▶ _Document section_:
** Begin **
# Generating Synthetic Data via Prompt Engineering
This notebook demonstrates how to generate synthetic data via prompt engineering (few-shot prompts). The exemplars are taken from the MathGSM8K dataset and we will be doing inference on the Flan-UL2 model. 
The purpose is to show the efficacy and limitations of a simple data generation method and how to set up a prompt-engineering pipeline for data synthesis.

In [7]:
import os
import json
from constants import MATH_DATASET_DIR

## 1. Generate Prompts (Few-Shot)
First step is to upload and process the data for few-shot prompting. Note that the precise format, syntax, and semantics is critical for prompt engineering.

In [11]:
# import and preprocess data
import pprint

with open(MATH_DATASET_DIR + "/math_questions_and_answers.jsonl") as f:
    data = [json.loads(line)['sample'] for line in f]

pprint.pprint(data[0:5])

['Problem: Janet’s ducks lay 16 eggs per day. She eats three for breakfast '
 'every morning and bakes muffins for her friends every day with four. She '
 "sells the remainder at the farmers' market daily for $2 per fresh duck egg. "
 "How much in dollars does she make every day at the farmers' market?\n"
 'Answer: Janet sells 16 - 3 - 4 = <<16-3-4=9>>9 duck eggs a day. She makes 9 '
 '* 2 = $<<9*2=18>>18 every day at the farmer’s market. \n'
 'The answer is 18.',
 'Problem: A robe takes 2 bolts of blue fiber and half that much white fiber.  '
 'How many bolts in total does it take?\n'
 'Answer: It takes 2/2=<<2/2=1>>1 bolt of white fiber So the total amount of '
 'fabric is 2+1=<<2+1=3>>3 bolts of fabric \n'
 'The answer is 3.',
 'Problem: Josh decides to try flipping a house.  He buys a house for $80,000 '
 'and then puts in $50,000 in repairs.  This increased the value of the house '
 'by 150%.  How much profit did he make?\n'
 'Answer: The cost of the house and repairs came out to 

In [13]:
import random

# random sampling of exemplars, can select via more elaborate methods
def sample_exemplars(sampling_pool, k):
    return random.sample(sampling_pool, k=k)

# choose 8 exemplars
list_of_exemplars = sample_exemplars(data, 8)

pprint.pprint(list_of_exemplars)

['Problem: Joey has 214 points before his turn in Scrabble. He scores 26 '
 'points. Then Marcy, who has 225 points, scores 10 points. By how many points '
 'is Joey now winning?\n'
 'Answer: Joey now has 214+26=<<214+26=240>>240. Marcy now has '
 '225+10=<<225+10=235>>235. And 240-235=<<240-235=5>>5. \n'
 'The answer is 5.',
 'Problem: Jeans makeup artist charges her $250 an hour.  She requires very '
 'expensive makeup for a movie she is in and it takes 6 hours to do each day '
 'and she needs it done 4 times a week.  The movie takes 5 weeks to finish.  '
 'After the movie is done the makeup artist gives Jean a 10% discount because '
 'of the amount of work done.  How much did Jean pay?\n'
 'Answer: Jean pays 250*6=$<<250*6=1500>>1500 a day So he pays '
 '1500*4=$<<1500*4=6000>>6000 a week So the work cost '
 '6000*5=$<<6000*5=30000>>30,000 They give a discount of '
 '30,000*.1=$<<30000*.1=3000>>3000 So the total cost paid is '
 '30,000-3000=$<<30000-3000=27000>>27,000 \n'
 'The answ

In [16]:
# choose question from dataset of unanswered questions
with open(MATH_DATASET_DIR + "/math_questions.jsonl") as f:
    problems = [json.loads(line)['sample'] for line in f]
problem = sample_exemplars(problems, 1)
** End **
▶ _Dataset excerpts_:
** Begin **
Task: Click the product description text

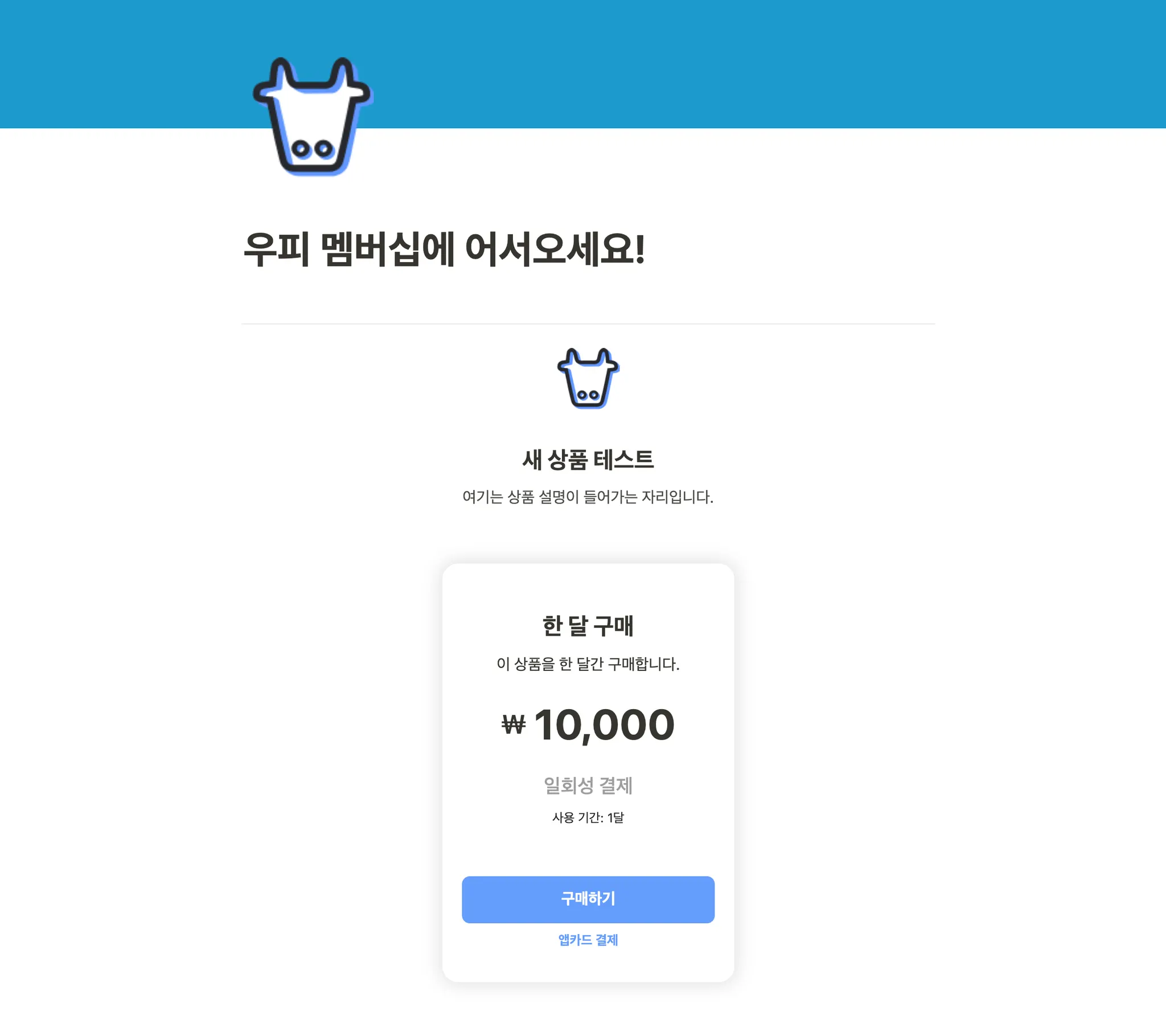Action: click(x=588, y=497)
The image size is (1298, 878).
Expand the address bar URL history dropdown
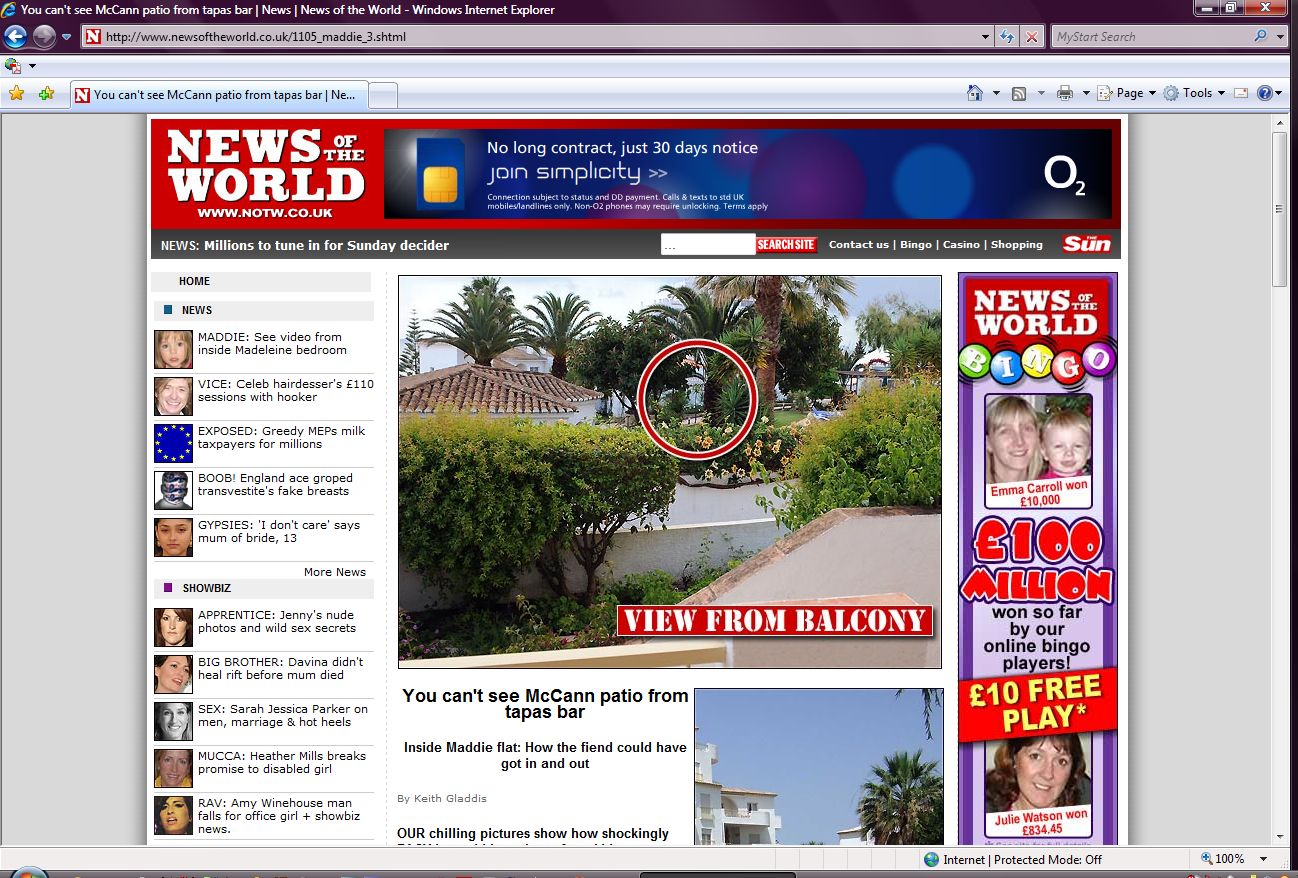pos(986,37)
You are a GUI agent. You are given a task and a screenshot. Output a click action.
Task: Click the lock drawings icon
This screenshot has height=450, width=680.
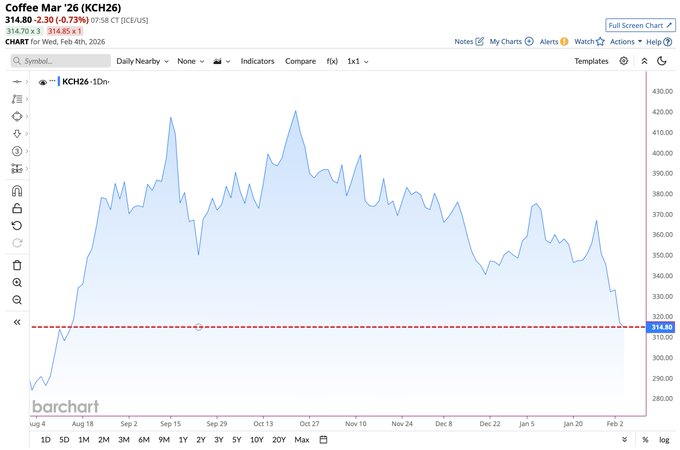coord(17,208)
** End **
** Begin **
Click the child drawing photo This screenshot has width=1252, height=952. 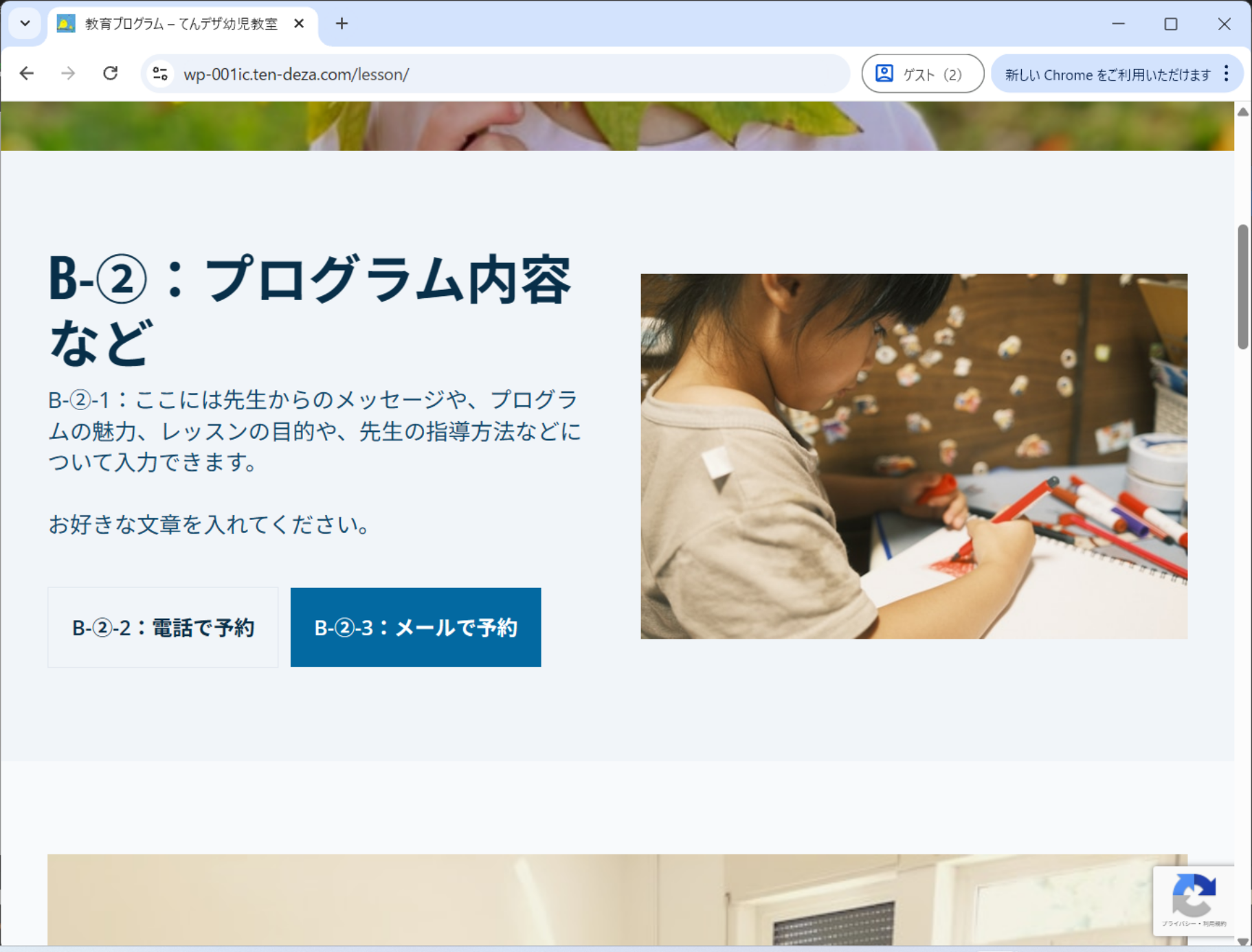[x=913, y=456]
** End **
▶ _Task details_: In the notebook on synthetic data generation, which model is used for inference? The records have no connection to the notebook on synthetic data generation.

▶ _Completed task_: Flan-UL2